…It’s too soon to render final judgment on the nearly 1,000-page bill representing nearly $1 trillion in spending over the next decade, but results so far are calling into question the claims by the bill’s proponents that it would rein in costly agricultural subsidies. As noted by the Washington Post editorial page, a new report from the Food and Agricultural Policy Research Institute at the University of Missouri finds that far from tamping down farm subsidies, the new law is boosting them, by a lot.
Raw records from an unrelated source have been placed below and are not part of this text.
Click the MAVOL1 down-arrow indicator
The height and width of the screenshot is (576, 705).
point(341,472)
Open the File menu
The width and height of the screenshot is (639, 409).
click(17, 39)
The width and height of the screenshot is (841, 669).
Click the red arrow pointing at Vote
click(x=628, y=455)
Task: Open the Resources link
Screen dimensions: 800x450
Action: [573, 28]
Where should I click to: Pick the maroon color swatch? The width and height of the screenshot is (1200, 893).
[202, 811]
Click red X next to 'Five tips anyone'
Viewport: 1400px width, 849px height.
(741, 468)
The law replaced direct payments to farmers, which were unquestionably in need of reform, with new subsidized crop insurance programs that proponents argued would be more efficient and rationalized, saving taxpayers $23 billion over the long term. But an analysis of the Missouri report by the Environmental Working Group projects that those insurance programs will pay out more than $24 billion between 2014 and 2018, $2.4 billion more than the tab for direct payments in the five years before the law took effect. It also found that the total payout for crop insurance subsidies over the next decade will be $85 billion, a 27 percent increase over the $67 billion paid out over the previous decade for the more limited insurance programs in place then. For 2014 alone, corn growers in much of Ohio, Iowa, Minnesota, and Kansas are to receive payouts of $60 to $200 per acre under the crop insurance program, many multiples of the average $24 per acre they received under the direct payment program, according to a separate report from the University of Illinois [Alec MacGillis, “Farmer’s Market,” Slate, 2015.03.17].
What’s Kristi’s husband do for a living again? Oh yeah, crop insurance.
Democrats, you’re writing all of this down, right? You’re going to find a candidate who can explain all this in 2016, right?